Intel's PIII 800@100 FSB
in the red corner...
Intel's Celeron 800@100 FSB
what makes the PIII faster?
is it the cache?

Placid
07-29-01, 07:30 PM
256k cache.

dozier768
07-29-01, 07:31 PM
well in the case of the amd and the duron it is the cache, im not into intels anymore so i really dont know but that is what i would assume

Richard
07-29-01, 07:38 PM
Cold hard cache baby. :)

The celeron is a crippled P!!!. Not only is half the cache shut down, but there are increased latencies to further weaken it. Pretty smart if you think about it. Why design a whole different chip?

Endeavor (Jul 29, 2001 07:08 p.m.):
in the blue corner...
Intel's PIII 800@100 FSB
in the red corner...
Intel's Celeron 800@100 FSB
what makes the PIII faster?
is it the cache?

Endeavor
07-29-01, 08:09 PM
so if i were to magically put more cache on my celeron 700 it would ALMOST be as nice as a regular PIII?

alex
07-30-01, 12:51 AM
I don't think you can add more cache to a processor (unless it is on a little board that you plug into the mobo - i think older models had this !)

Shadow рс
07-30-01, 01:20 AM
not just cache. There's a whole slew of instructions the P III has that the Celery doesn't . They're not nearly as similiar as you might think.

*spazzed*
07-30-01, 10:21 AM
The celeron doesn't have SSE technology. The Plll does though, and the P4 has SSE2 technology.

gdog
07-30-01, 10:50 AM
Not just cache, but the set associativity of the cache also.

Endeavor
07-30-01, 09:54 PM
what do you mean by that?

markedmundb
07-31-01, 08:56 AM
*spazzed* (Jul 30, 2001 10:21 a.m.):
The celeron doesn't have SSE technology. The Plll does though, and the P4 has SSE2 technology.

The Celeron 2 (533a, 566 upwards) do!

*spazzed*
07-31-01, 02:13 PM
markedmundb (Jul 31, 2001 08:56 a.m.):
*spazzed* (Jul 30, 2001 10:21 a.m.):
The celeron doesn't have SSE technology. The Plll does though, and the P4 has SSE2 technology.

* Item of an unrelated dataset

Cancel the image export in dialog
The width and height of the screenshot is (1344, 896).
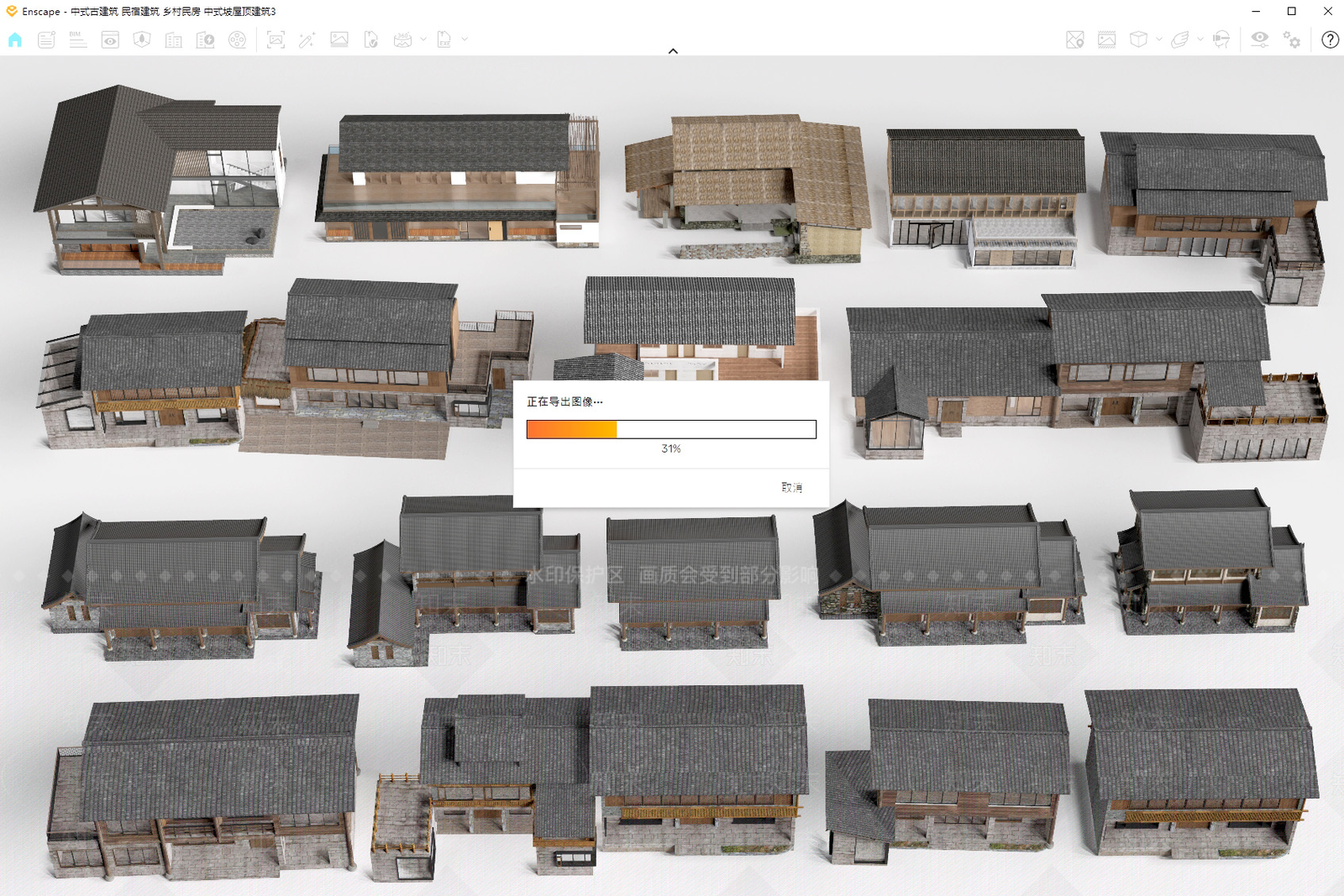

The Celeron 2 (533a, 566 upwards) do!

D'oh! I just found that out......sorry for false info :'(

JigPu
07-31-01, 02:28 PM
I don't know exactly what cache associations do, but I know that some are faster than others. I know of read-through, write-through, write-back, ect.

My bet for why a P3 is faster than a Celeron is the cache... I suppose that if you tried REALLY hard, you could somehow interface some cache memory directly with the die, but that would be much harder than just buying a P3. Older mobos have a chip that plugs into it forming the L2 cache. It runs at the bus speed (I think, but that dosen't make sense...), or somewhere between the CPU and BUS speed (makes more sense, but haven't heard it this way). On my P90, I have a 512K cache chip on the mobo. If I could only hook that up to a celeron :) ....

JigPu

Mictlan
07-31-01, 03:51 PM
JigPu (Jul 31, 2001 02:28 p.m.):
I don't know exactly what cache associations do, but I know that some are faster than others. I know of read-through, write-through, write-back, ect.

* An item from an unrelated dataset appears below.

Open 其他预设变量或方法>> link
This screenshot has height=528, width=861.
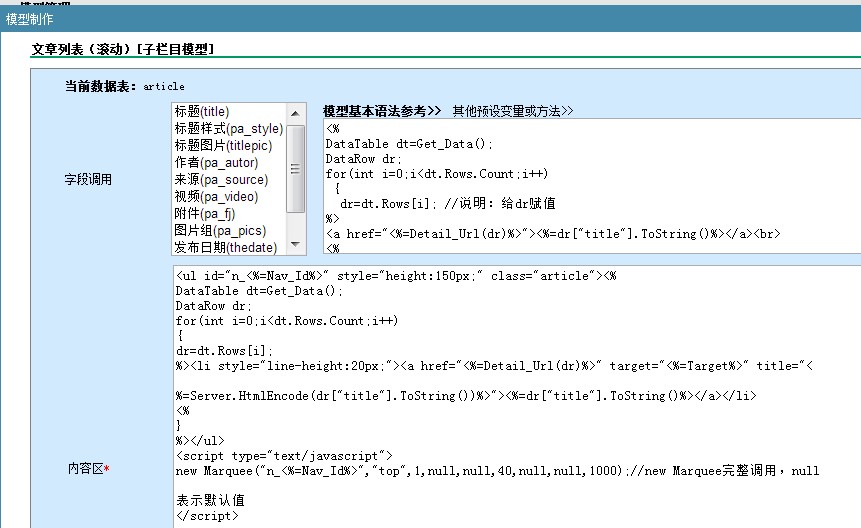[512, 111]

My bet for why a P3 is faster than a Celeron is the cache... I suppose that if you tried REALLY hard, you could somehow interface some cache memory directly with the die, but that would be much harder than just buying a P3. Older mobos have a chip that plugs into it forming the L2 cache. It runs at the bus speed (I think, but that dosen't make sense...), or somewhere between the CPU and BUS speed (makes more sense, but haven't heard it this way). On my P90, I have a 512K cache chip on the mobo. If I could only hook that up to a celeron :) ....

JigPu

Even if you manage to increase the L2 with external cache, you'll get other problems. The L2 cache of the PIII is on die, that means that is part of the core itself. That way the cache runs at the same speed than the core. Even if you use a daughter board (ala SECC package) the cache you add will be running at a different speed than the processor, and increase the latency of the data fetching instructions.

wild_andy_c
07-31-01, 04:00 PM
They are essentially the same chip, however the L2 cache of the Celeron is not only smaller than the cache of the PIII, but is also less associative, that is it is crippled further just than having less cache in order for the performance gap to be larger and to distinguish between value and prestige product. Even though less associative, the cache still runs at full chips speed.

Good old AMD do not do this with Duron and Athlon - they simply allow the Duron to be a reduced cache Athlon rather than one with broken legs.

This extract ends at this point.